引用文
··········

開高健著「もっと遠く!」は、大好きな本の一つです。

この北米紀行の最後が、ニューオリンズでジャズを聴く場面。
彼は勧められ、キッド・トーマスとスウィート・エマを聴きに行ってます。

洋楽好きの私ですがジャズへの関心は薄いので、
このお二人についてはずっと知らぬままでしたが、
Youtubeで彼らの演奏する姿を見ることができました。

キッド・トーマスについてはまた別の機会があれば書くことにして、
本日はスウィート・エマ(Sweet Emma Barrett)について。


こいう音楽を聴き慣れない方には、少々つらいものかも。
私も最初は、違和感を強く覚えてしまいました。

でも何度か聴いている内に強く心を打たれ、脳裏にこびり付いてしまった。
とんでもなく凄まじいものを感じるのである。

··········

表示データ
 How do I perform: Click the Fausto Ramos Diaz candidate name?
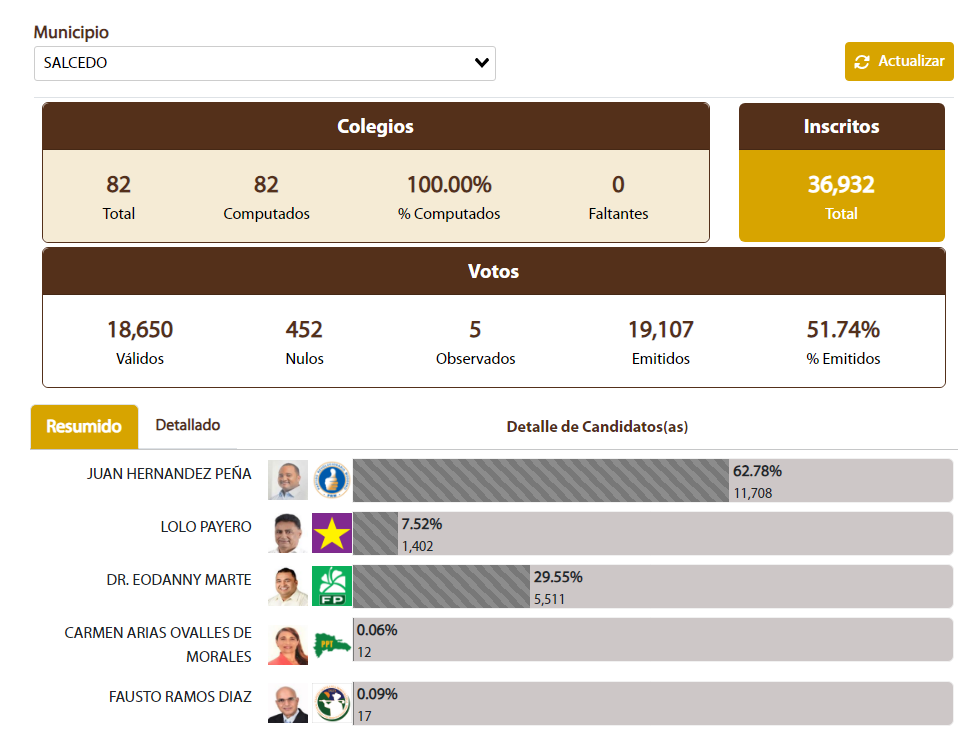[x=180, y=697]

··········

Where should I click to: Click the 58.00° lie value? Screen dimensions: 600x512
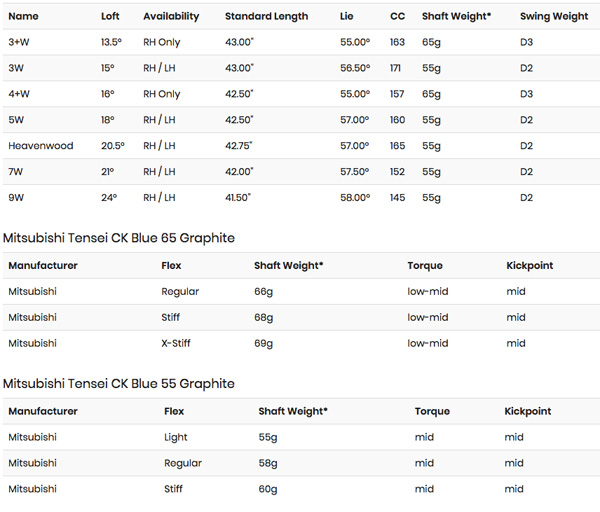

··········

課題
1 - 引用文について、次の問いに答えてください。
(a) 北米紀行の最後で、ジャズを聴く場面の舞台となる都市はどこですか。
(b) 筆者はキッド・トーマスとスウィート・エマの演奏する姿を何で見ましたか。
(c) 筆者が本日取り上げると述べているのは誰ですか。
2 - 引用文のうち、「彼は勧められ、キッド・トーマスとスウィート・エマを聴きに行ってます。」から「こいう音楽を聴き慣れない方には、少々つらいものかも。」までを、両端の語句も含めて一字一句そのまま書き写してください。

回答一覧
1 -
(a) ニューオリンズ
(b) Youtube
(c) スウィート・エマ(Sweet Emma Barrett)

2 -
彼は勧められ、キッド・トーマスとスウィート・エマを聴きに行ってます。

洋楽好きの私ですがジャズへの関心は薄いので、
このお二人についてはずっと知らぬままでしたが、
Youtubeで彼らの演奏する姿を見ることができました。

キッド・トーマスについてはまた別の機会があれば書くことにして、
本日はスウィート・エマ(Sweet Emma Barrett)について。


こいう音楽を聴き慣れない方には、少々つらいものかも。